Please repeat word for word the passage of the movie commentary below from "Uniforms: If you" to "in the year.".

### Extract:
# # # #

Uniforms: If you squint, Roger's Rangers look like they should be in the Confederate Army. This may be a Technicolor issue. In fact, Roger's men often dressed as Indians and other backcountry residents did. It is the demands of movie convention that put them all in blue buckskin uniforms -- just as Japanese and German soldiers always wore particular shapes of helmets, so you can tell them apart from the other guys. Even the Mohawk and Abenaki Indians wear similar "uniforms," i.e. matching loincloths. The Indians in this movie look like they belong in the Southwest or the plains -- not in the Eastern Woodlands, especially late in the year.
Rogers himself: Well, his anti-Indian rants probably do illustrate something of the man himself. It should be noted that Rogers's sensationalized exploits made him a problematic celebrity during his life. He was always distrusted by his British superiors, who nevertheless bowed to public acclaim and gave him important positions after the war, including a brief command of Fort Detroit, and his disastrous tenure commanding Fort Michilimackinac after the Indian uprising. Like many outpost commanders, Rogers let his personal greed take over in the relative freedom of the pays d'en haut, and ended up being arrested and returned to Niagara in irons. Amherst gave him guarded trust, but Amherst's successor, Thomas Gage, and Indian Supervisor William Johnson, considered him a villain. As for the native Americans, everyone knew about Rogers's Indian killing, and he had few Indian friends and many enemies. Everywhere Rogers went became a tense place of interaction between Indians and Europeans.
Indian issues: Well, it's true that Indians, Abenakis and others, used brutal tactics in war. But this movie, like other movies such as Drums Along the Mohawk, definitely take the settlers' side in their confrontations with native Americans. In one scene, Rogers tells his men how the Abenakis should be killed for brutally hatcheting innocent settlers, who were just trying to make lives for themselves and weren't bothering anyone. It should be noted that settlers were often a great bother to Indians, just by their presence alone. Indians who lived in transitional regions resented the encroachments of white settlers more than anything else, including the presence of forts and soldiers. Settlers used land for farming, which was an exclusive operation. Unlike the skin trade, which used native residents as partners, farmers viewed Indians as being in the way. All Eastern Indians knew that farming was the one operation that turned Indian country into European territory exclusively, and did everything they could to oppose it. And as far as relative levels of brutality go, backcountry settlers and soldiers were capable of all the worst kinds of viciousness. Reference the Gnadenhutten Massacre during the Revolutionary War if you want to read about some really vicious behavior by America militiamen.
This movie is a great mirror on its time. Americans looked to their settler past, mythical or otherwise, whenever they wished to differentiate their national identity from the "bad old" Europeans, or the brutal state of nature. The rugged, idealistic frontier settler, hacking a life out of the wilderness but imbued with democratic virtue, was a popular model for Depression-riddled Americans who felt that their agency and power was slipping away. People today might like these movies for the same reasons!

# # # #

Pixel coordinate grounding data
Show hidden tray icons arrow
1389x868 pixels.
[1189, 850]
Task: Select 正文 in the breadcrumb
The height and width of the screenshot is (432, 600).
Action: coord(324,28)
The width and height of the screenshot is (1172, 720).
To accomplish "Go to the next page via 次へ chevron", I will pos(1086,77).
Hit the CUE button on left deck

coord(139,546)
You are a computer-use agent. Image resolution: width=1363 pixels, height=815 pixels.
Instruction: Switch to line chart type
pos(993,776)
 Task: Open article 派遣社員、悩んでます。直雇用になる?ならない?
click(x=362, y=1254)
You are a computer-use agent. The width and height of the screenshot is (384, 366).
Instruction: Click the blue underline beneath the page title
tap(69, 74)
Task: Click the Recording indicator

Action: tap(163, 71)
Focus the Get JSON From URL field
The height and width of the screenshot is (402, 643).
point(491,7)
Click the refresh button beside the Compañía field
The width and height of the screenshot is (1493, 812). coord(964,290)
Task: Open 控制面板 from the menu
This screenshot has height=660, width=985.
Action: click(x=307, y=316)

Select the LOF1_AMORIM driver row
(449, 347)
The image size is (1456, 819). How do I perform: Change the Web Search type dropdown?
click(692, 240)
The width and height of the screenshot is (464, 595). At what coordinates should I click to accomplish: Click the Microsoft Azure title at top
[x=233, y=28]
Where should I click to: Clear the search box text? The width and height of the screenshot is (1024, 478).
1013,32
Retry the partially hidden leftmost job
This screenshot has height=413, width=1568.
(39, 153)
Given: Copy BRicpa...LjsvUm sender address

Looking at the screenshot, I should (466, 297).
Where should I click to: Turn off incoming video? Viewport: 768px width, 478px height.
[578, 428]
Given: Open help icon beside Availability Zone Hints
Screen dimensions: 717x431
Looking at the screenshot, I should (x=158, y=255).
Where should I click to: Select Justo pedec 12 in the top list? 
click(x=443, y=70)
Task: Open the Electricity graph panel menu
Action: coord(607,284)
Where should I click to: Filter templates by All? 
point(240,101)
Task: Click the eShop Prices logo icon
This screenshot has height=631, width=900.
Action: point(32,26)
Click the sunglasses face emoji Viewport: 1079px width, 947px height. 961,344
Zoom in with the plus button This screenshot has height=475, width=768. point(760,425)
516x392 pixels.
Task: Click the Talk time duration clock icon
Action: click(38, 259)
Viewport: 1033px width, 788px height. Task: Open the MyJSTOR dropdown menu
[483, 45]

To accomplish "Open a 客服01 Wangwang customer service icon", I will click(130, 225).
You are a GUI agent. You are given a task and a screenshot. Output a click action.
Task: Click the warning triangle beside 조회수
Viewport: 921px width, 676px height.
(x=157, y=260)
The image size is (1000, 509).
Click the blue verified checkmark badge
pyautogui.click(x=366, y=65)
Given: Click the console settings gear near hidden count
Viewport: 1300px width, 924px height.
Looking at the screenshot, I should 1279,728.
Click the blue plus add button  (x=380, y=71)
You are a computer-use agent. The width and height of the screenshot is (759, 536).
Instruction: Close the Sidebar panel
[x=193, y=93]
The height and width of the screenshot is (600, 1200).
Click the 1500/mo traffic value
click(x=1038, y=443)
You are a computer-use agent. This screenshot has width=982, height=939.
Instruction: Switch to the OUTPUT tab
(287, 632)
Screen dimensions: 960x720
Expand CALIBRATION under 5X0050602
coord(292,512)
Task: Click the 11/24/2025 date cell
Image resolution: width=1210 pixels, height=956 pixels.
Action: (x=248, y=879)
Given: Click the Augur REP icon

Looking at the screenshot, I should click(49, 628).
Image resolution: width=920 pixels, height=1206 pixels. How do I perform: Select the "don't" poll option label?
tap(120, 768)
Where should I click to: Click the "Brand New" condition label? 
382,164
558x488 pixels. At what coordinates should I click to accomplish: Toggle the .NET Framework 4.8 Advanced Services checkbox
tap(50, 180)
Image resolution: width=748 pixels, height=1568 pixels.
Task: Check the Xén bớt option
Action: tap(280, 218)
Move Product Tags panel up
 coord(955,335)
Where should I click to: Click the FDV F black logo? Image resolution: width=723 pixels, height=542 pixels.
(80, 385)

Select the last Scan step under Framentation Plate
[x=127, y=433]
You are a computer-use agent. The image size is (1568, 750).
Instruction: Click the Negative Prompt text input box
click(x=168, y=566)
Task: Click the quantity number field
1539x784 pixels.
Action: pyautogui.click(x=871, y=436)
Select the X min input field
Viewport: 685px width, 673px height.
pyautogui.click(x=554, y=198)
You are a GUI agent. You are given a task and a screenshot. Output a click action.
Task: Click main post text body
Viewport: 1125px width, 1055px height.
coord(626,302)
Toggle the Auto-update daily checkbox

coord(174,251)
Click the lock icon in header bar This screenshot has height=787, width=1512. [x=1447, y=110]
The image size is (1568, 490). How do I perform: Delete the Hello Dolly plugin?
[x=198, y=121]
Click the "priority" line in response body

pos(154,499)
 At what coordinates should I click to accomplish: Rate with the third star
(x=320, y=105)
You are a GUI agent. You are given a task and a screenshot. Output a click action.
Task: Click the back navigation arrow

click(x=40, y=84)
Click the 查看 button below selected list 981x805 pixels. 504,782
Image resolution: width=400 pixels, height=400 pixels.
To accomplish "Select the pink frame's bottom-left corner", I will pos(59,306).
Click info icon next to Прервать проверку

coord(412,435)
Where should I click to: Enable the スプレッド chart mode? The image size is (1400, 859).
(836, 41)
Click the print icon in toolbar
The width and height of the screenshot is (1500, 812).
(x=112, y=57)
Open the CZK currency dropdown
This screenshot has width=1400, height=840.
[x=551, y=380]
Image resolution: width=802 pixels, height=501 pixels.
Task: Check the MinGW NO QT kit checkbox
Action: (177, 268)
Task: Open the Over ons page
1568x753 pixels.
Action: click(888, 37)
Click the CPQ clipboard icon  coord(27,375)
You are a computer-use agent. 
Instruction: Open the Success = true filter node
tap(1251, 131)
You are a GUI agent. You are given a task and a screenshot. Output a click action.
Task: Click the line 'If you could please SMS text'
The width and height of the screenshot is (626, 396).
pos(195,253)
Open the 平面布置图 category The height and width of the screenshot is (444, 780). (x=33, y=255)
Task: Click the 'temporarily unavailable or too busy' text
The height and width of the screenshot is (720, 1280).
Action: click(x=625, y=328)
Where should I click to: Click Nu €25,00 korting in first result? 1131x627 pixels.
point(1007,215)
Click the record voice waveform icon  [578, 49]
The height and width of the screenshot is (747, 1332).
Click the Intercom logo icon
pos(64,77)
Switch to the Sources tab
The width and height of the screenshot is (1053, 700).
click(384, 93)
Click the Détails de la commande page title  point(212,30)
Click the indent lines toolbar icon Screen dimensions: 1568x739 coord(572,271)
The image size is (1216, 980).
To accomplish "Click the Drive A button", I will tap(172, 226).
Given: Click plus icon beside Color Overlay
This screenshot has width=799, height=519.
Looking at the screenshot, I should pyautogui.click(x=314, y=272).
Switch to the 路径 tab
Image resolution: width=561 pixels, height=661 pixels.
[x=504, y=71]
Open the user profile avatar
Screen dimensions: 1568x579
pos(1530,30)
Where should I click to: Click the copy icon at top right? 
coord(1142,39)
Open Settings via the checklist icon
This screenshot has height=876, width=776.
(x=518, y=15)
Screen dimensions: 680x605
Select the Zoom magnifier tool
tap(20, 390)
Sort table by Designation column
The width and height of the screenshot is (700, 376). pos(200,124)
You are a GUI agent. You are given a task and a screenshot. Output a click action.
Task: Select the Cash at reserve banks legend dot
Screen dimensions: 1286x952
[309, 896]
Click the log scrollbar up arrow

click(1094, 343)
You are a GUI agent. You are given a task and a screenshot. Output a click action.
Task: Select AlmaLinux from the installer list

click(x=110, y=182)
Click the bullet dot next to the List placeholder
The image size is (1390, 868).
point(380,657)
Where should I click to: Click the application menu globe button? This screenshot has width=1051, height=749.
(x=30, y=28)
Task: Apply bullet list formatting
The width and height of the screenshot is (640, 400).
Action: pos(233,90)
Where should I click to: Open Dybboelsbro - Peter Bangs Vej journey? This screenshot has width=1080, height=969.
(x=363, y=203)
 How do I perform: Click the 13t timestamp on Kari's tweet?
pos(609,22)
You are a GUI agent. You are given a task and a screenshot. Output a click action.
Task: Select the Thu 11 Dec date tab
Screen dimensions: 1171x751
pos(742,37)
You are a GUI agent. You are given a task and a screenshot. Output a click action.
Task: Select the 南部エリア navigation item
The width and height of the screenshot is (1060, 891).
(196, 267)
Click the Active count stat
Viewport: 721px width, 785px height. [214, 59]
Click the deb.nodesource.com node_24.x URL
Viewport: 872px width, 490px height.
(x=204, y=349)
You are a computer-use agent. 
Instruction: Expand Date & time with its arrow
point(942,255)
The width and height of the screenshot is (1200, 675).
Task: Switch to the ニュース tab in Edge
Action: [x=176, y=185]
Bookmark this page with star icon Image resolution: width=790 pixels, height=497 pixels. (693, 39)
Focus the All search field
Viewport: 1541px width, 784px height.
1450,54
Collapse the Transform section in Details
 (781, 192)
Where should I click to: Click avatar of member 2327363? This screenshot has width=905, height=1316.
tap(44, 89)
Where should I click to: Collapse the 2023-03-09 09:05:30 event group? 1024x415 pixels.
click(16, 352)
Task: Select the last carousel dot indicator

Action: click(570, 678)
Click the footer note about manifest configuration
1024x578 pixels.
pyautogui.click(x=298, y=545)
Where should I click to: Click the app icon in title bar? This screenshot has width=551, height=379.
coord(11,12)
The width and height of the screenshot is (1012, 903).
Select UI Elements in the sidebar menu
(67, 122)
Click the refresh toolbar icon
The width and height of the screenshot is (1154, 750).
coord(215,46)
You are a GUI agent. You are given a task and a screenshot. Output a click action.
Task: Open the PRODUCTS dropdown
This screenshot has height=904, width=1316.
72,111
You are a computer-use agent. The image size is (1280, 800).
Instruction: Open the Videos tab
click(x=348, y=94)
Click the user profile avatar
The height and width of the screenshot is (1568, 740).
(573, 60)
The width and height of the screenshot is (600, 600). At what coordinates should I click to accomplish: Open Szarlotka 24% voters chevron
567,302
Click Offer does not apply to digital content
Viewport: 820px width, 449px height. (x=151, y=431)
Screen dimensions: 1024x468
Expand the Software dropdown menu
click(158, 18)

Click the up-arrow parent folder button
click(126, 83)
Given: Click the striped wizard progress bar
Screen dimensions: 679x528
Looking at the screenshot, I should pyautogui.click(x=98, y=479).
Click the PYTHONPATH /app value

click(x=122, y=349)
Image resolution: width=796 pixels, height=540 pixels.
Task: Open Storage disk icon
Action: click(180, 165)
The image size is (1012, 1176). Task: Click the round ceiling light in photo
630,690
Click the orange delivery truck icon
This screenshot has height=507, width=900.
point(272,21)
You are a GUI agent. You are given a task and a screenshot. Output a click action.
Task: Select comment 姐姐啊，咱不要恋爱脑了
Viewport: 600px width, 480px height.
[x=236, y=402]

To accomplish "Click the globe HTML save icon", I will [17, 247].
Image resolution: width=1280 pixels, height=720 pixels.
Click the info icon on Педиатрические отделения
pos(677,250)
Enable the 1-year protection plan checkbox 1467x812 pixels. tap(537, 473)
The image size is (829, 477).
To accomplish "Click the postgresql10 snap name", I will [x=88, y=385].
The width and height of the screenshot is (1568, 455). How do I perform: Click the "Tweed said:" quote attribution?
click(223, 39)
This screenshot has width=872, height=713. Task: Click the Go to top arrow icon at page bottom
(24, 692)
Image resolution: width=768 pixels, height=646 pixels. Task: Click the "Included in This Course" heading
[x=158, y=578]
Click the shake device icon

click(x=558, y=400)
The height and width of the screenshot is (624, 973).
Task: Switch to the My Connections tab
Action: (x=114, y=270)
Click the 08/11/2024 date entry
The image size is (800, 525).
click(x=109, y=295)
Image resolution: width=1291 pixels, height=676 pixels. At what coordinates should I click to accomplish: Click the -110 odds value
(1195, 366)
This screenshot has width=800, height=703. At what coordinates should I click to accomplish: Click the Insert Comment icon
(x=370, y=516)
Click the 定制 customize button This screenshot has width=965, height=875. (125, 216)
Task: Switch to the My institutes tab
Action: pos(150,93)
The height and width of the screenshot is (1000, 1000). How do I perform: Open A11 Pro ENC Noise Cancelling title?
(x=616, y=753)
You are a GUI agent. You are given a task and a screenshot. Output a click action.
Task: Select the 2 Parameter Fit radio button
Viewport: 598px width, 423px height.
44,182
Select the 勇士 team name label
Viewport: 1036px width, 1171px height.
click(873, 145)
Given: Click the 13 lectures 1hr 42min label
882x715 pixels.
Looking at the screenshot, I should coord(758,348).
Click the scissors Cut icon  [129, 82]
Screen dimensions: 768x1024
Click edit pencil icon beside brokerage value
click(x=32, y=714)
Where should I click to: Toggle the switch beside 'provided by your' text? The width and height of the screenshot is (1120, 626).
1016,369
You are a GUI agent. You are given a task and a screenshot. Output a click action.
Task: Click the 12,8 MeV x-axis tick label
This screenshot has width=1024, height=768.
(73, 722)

# # # #

### Exercise solution:
Uniforms: If you squint, Roger's Rangers look like they should be in the Confederate Army. This may be a Technicolor issue. In fact, Roger's men often dressed as Indians and other backcountry residents did. It is the demands of movie convention that put them all in blue buckskin uniforms -- just as Japanese and German soldiers always wore particular shapes of helmets, so you can tell them apart from the other guys. Even the Mohawk and Abenaki Indians wear similar "uniforms," i.e. matching loincloths. The Indians in this movie look like they belong in the Southwest or the plains -- not in the Eastern Woodlands, especially late in the year.